The first journalist to actually
drive the oldest surviving Aston since its restoration, we take A3 on a
pilgrimage to the marque’s roots
There is a rich history of naming cars
after great competition victories – the Porsche Carrera, Ferrari Mondial and,
to a lesser extent, Daytona but very few actual marques owe their monikers to a
win. And only one to a short, moribund hill climb in a sleepy Buckinghamshire
village. Thanks to Lionel Martin’s prowess in his Singer specials, and his wife
Kate’s suggestion that his new car company should be named after his favorite
stomping ground on the Hertfordshire border, that is precisely what happened to
create one of the most enigmatic and revered brands in motoring.
Aston
Martin A3
Today, the Aston Martin name is so much
part of the fabric of the automotive world that it seems natural and familiar.

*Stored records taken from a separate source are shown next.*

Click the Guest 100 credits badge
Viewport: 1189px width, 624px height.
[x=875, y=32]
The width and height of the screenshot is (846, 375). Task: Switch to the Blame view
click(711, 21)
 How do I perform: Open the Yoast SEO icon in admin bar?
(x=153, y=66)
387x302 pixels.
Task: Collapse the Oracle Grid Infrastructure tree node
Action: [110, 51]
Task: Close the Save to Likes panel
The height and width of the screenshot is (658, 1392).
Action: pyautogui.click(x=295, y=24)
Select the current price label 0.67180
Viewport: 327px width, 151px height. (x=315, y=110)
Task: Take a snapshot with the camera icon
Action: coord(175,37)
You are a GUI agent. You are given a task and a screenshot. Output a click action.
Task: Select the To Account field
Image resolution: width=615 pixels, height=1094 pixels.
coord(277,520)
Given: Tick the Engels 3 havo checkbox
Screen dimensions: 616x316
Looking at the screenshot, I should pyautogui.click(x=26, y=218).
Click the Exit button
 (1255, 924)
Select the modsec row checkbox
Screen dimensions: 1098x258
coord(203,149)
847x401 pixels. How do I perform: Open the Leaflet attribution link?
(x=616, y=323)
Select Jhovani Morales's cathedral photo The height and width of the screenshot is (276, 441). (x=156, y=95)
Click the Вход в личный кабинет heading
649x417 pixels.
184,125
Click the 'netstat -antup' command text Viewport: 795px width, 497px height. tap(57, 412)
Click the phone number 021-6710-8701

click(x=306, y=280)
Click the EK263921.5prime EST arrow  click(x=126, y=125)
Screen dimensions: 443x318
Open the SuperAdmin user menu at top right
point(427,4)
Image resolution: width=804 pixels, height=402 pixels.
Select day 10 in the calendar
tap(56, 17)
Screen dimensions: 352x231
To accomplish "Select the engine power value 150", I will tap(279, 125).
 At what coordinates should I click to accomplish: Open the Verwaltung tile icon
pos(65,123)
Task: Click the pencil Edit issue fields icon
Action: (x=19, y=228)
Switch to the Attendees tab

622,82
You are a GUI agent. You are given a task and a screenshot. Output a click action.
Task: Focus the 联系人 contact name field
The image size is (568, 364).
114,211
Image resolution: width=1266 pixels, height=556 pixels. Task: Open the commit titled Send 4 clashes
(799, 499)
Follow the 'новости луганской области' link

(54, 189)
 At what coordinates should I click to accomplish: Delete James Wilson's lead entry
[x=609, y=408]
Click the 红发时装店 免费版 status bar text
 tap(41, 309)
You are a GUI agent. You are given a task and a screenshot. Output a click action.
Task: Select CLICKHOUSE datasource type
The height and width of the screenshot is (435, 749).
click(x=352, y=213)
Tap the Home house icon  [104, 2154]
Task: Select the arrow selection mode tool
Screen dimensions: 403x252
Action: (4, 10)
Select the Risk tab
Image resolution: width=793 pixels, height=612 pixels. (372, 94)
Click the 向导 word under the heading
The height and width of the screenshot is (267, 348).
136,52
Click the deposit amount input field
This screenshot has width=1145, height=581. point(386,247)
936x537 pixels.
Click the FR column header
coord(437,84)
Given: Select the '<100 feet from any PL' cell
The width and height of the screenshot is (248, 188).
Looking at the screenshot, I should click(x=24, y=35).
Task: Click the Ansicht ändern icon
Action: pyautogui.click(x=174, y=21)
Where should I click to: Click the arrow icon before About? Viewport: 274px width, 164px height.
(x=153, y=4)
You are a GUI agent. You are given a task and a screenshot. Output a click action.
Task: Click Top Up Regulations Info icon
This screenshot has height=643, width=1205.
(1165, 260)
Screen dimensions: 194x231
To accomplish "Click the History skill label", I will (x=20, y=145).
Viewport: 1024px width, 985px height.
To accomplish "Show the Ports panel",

A century ago, however, it might have appeared a little perverse that Aston
Clinton and its brief burst of hill, with little more challenge than one 30º
right on a blind crest and a single sweeping left, would be the foundation for
such greatness.
To celebrate the centenary of this British
institution, we have returned to its roots. Not the Henniker Place (now Mews)
address where Bamford & Martin established its dealership for hot Singers,
but Aston Clinton, where its founder’s glory gave birth to a legend. And what
could be more suitable to tackle the hill than the oldest Aston Martin in the
world, the only survivor of the original prototypes built by unsung chief
mechanic Jack Addis?
Floors
are old pine, frame ash. Wheel is unnervingly flexible and brakes work on rear
wheels only; right-hand ’change has four speeds. Top left: in Brooklands
paddock
Each one had a name, of course. First there
was 1914’s ‘Coal Scuttle’. That was followed by ‘Bunny’, which, through
multiple record-breaking at Brooklands after a crash forced its chassis to be
shortened, helped garner much-needed publicity. Then, after the interruption of
The Great War, came this 1921 car, known as A3. In period it had a nickname,
too, but let’s just says that if it were in The Dam Busters, they would have
since edited it out.
A3 was built on a Rubery-Owen frame and
powered by a 1486cc monobloc engine designed by Hamilton Victor Robb – derived
from his own Coventry-Simplex 1389cc unit, as used in ‘Coal Scuttle’ and
fuelled by a single side draught ‘sloper’ SU via an Autovac from a tank at the
rear.
The reason why this remarkable and
historically important car survived is most likely the sleight of hand with
which the nascent company recast it and sold it on as a production car. Back
then, subsequent sellers wouldn’t have been keen to make a big deal of its
true, pre-production status and eventually that part of its history was buried
beneath the sands of time and swathes of ever more elaborate bodywork.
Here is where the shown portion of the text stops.